■ Task: Beginning with the line below that contains "Help & Support (1248, 1644)" and ending with the line that contains "Aug 30, 7:31 AM (1087, 976)", copy every line exactly. Copy nothing else.

■ Supplied material:
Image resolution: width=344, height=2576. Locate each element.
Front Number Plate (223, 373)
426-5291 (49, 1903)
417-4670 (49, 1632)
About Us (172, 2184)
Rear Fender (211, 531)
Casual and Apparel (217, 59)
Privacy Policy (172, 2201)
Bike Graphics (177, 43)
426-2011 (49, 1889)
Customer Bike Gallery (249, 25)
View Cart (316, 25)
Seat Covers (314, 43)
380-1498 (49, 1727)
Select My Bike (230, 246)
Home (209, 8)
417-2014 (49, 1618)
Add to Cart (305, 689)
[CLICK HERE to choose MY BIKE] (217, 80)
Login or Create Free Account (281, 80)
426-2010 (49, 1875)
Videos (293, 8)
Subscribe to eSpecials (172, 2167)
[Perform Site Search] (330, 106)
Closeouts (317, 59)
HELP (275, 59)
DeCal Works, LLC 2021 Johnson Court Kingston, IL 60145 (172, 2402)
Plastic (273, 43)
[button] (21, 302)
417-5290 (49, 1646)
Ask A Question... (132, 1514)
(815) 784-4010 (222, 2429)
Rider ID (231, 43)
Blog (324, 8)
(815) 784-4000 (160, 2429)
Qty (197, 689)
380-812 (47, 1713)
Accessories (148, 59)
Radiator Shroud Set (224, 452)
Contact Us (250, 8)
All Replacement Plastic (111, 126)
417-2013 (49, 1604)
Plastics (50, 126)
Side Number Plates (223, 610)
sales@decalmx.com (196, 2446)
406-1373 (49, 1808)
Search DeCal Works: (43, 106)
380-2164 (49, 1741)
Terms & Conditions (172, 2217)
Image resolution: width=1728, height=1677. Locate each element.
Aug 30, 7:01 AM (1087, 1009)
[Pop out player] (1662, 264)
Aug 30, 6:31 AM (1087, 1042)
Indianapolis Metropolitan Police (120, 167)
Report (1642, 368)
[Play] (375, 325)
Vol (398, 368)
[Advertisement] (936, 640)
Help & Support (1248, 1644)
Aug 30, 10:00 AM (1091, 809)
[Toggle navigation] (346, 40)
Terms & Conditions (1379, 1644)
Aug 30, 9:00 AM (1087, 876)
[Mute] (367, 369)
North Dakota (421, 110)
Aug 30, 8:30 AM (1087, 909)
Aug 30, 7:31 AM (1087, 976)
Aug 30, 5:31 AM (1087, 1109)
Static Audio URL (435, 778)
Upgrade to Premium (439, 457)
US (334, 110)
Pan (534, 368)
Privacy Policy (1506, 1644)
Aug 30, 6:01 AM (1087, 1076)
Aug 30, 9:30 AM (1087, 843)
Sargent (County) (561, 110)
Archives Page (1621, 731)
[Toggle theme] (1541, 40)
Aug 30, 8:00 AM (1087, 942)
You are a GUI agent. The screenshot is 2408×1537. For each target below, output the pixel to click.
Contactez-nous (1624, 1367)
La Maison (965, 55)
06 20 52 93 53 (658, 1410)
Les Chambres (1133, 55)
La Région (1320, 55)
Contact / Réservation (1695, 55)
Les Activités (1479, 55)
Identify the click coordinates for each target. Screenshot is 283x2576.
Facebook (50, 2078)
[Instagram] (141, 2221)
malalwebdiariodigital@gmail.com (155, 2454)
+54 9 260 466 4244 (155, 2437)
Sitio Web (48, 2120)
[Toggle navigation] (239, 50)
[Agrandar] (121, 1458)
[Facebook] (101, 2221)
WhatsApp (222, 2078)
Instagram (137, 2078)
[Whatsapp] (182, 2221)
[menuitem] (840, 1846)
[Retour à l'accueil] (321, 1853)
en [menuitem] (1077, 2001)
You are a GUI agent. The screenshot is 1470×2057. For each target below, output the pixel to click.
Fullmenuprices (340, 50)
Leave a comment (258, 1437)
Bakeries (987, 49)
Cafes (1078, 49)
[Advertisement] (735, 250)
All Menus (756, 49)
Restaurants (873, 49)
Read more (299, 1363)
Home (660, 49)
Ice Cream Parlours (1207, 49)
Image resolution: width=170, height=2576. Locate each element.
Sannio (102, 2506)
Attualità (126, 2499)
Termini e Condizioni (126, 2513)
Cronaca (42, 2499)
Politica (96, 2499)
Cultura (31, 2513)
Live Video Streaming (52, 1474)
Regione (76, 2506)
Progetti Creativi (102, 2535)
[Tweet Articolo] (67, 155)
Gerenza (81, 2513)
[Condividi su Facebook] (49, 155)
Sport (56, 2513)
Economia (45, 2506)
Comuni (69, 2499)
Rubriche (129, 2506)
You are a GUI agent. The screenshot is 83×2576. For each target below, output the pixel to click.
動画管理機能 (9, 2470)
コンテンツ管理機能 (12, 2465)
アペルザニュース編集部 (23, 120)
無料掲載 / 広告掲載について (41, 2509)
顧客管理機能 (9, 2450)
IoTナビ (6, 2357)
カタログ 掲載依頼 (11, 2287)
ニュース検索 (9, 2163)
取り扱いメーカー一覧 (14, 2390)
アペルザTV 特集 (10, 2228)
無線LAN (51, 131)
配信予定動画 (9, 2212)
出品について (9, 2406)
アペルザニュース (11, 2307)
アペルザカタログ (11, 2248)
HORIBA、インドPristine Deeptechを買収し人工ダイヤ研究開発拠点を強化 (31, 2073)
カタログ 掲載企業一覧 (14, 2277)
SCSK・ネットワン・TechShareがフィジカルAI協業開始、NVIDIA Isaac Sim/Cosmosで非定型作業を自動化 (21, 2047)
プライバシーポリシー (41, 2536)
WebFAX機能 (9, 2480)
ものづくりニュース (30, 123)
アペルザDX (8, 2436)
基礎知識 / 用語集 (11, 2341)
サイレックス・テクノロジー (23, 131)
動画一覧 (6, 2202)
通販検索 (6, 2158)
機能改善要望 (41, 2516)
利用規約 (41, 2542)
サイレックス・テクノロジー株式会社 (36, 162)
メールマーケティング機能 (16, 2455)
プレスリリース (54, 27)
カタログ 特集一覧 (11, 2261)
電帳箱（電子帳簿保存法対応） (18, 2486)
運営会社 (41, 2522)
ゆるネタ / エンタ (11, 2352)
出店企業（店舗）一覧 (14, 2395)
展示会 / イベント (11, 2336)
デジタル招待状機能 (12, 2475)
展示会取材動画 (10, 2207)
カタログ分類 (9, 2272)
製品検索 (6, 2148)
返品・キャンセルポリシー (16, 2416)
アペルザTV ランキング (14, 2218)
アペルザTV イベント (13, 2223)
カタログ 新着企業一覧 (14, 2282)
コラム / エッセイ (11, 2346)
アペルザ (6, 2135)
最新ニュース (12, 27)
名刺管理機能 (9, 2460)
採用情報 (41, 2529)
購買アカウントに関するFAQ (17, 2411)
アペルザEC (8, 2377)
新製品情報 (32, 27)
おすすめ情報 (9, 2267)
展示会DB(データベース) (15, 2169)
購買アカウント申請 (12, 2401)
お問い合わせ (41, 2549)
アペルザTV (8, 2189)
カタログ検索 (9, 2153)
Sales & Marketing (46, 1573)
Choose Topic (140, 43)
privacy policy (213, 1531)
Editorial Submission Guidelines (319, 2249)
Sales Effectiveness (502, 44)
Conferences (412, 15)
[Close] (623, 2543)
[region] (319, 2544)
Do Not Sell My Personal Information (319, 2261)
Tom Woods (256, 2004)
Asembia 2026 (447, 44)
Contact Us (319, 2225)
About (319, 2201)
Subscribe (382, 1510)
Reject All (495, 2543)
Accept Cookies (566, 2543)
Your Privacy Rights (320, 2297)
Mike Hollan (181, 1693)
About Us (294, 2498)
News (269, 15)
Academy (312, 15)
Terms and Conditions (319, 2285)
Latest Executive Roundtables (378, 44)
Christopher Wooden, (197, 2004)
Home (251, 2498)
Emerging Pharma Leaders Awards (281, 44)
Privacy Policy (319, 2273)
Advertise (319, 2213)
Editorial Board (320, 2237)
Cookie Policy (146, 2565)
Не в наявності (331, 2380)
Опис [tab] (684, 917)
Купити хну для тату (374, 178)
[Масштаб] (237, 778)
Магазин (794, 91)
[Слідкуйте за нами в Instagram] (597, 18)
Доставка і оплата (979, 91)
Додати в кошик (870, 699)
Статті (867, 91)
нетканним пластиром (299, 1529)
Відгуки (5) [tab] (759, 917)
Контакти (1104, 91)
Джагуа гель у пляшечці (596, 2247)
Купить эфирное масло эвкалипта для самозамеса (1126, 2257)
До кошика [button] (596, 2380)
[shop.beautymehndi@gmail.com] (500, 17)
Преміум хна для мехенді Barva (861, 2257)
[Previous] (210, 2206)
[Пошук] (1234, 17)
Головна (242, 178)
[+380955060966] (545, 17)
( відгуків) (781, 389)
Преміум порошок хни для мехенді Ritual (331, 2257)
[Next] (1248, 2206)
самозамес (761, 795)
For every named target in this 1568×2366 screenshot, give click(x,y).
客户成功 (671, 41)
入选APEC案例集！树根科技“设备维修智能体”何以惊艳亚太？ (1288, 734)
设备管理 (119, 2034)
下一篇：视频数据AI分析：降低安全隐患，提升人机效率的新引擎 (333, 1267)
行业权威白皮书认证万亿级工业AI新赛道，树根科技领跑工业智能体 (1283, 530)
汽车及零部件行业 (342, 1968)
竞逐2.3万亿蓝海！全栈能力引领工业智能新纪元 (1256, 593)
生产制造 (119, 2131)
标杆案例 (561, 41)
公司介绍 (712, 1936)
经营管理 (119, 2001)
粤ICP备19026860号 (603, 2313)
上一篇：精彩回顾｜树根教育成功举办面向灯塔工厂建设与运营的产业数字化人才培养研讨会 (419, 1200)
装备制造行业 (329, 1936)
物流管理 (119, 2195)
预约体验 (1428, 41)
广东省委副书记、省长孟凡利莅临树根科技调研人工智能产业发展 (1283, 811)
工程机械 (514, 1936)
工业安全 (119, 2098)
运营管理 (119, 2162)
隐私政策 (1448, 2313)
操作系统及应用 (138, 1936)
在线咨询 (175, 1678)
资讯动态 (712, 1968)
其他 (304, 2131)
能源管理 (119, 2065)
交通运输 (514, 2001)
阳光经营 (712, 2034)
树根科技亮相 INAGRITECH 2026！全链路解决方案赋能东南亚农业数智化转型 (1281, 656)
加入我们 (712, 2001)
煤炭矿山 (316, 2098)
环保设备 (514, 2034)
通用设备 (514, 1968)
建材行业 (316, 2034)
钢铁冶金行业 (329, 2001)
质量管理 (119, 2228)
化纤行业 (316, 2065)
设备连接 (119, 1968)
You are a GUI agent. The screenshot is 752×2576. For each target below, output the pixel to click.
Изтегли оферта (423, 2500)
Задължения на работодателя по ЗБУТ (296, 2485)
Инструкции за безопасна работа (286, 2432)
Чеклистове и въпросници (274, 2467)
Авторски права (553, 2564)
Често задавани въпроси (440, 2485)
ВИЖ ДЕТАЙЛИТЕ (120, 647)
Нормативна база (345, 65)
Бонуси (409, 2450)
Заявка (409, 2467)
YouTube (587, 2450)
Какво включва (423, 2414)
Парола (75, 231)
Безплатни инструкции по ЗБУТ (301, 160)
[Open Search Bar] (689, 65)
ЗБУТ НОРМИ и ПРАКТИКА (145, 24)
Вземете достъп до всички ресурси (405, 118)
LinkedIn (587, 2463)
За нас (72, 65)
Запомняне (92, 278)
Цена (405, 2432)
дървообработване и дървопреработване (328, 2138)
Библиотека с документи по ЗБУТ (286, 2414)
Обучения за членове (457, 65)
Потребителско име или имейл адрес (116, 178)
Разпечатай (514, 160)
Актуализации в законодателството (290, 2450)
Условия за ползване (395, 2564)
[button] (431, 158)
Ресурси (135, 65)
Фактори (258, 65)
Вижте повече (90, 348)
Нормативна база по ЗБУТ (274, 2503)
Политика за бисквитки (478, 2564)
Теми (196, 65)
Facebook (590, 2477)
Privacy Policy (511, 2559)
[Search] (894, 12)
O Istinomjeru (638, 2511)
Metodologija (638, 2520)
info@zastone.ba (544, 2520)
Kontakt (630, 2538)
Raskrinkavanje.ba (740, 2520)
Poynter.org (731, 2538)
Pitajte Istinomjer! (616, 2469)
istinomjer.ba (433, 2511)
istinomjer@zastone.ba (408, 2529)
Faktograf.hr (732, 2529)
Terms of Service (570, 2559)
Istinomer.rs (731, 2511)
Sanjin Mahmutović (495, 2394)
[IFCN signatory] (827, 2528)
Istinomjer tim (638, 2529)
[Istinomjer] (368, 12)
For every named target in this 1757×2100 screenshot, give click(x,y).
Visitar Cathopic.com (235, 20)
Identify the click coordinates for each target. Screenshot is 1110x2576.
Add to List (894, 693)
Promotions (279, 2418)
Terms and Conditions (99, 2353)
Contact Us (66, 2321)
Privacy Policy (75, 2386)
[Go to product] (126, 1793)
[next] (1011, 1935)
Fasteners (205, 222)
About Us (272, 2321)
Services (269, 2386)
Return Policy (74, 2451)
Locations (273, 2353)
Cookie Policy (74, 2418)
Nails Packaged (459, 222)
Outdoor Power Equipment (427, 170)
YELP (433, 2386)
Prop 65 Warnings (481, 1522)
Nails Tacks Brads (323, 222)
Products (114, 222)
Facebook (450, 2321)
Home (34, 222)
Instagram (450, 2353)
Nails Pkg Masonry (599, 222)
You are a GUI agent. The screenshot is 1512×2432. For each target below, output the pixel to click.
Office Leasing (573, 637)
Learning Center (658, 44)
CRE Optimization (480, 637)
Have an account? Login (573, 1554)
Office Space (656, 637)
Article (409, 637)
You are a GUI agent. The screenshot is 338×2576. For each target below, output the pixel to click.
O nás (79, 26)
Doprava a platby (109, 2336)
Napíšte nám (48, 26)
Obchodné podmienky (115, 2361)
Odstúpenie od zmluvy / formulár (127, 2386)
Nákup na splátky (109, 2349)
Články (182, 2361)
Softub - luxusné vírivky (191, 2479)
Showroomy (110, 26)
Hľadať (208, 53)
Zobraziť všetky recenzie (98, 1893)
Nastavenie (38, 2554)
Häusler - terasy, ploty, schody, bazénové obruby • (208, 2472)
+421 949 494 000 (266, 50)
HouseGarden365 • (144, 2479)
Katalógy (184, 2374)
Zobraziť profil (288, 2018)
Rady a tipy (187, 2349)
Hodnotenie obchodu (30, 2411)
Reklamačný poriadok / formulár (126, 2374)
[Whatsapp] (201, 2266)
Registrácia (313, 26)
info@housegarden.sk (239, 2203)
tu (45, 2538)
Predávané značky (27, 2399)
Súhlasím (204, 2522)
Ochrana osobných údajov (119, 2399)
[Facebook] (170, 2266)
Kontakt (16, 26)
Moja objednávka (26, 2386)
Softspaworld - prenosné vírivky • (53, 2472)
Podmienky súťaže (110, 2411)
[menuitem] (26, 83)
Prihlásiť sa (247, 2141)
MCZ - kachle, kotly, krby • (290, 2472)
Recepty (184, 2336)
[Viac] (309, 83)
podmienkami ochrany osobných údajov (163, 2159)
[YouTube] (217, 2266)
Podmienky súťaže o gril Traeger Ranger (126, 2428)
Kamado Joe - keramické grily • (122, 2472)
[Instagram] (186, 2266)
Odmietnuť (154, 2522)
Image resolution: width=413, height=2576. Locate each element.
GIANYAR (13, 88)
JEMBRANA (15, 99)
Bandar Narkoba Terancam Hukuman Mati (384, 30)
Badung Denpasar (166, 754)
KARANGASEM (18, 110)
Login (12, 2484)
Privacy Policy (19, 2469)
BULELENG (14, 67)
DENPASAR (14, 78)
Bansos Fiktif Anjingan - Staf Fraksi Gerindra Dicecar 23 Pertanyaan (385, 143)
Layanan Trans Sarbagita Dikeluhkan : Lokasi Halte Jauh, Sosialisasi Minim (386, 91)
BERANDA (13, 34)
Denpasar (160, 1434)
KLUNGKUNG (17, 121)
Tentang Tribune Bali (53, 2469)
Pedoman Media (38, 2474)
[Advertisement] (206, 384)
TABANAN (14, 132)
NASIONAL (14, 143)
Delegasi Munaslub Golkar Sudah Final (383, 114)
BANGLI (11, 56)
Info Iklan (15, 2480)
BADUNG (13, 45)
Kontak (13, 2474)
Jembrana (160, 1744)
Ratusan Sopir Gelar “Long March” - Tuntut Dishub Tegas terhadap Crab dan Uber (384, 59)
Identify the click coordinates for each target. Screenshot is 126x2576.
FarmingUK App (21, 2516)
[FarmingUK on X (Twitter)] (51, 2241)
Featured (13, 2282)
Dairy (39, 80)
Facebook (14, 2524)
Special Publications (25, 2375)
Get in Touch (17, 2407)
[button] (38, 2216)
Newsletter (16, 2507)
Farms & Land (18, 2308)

■ Problem solution:
Help & Support (1248, 1644)
Aug 30, 10:00 AM (1091, 809)
[Toggle navigation] (346, 40)
Terms & Conditions (1379, 1644)
Aug 30, 9:00 AM (1087, 876)
[Mute] (367, 369)
North Dakota (421, 110)
Aug 30, 8:30 AM (1087, 909)
Aug 30, 7:31 AM (1087, 976)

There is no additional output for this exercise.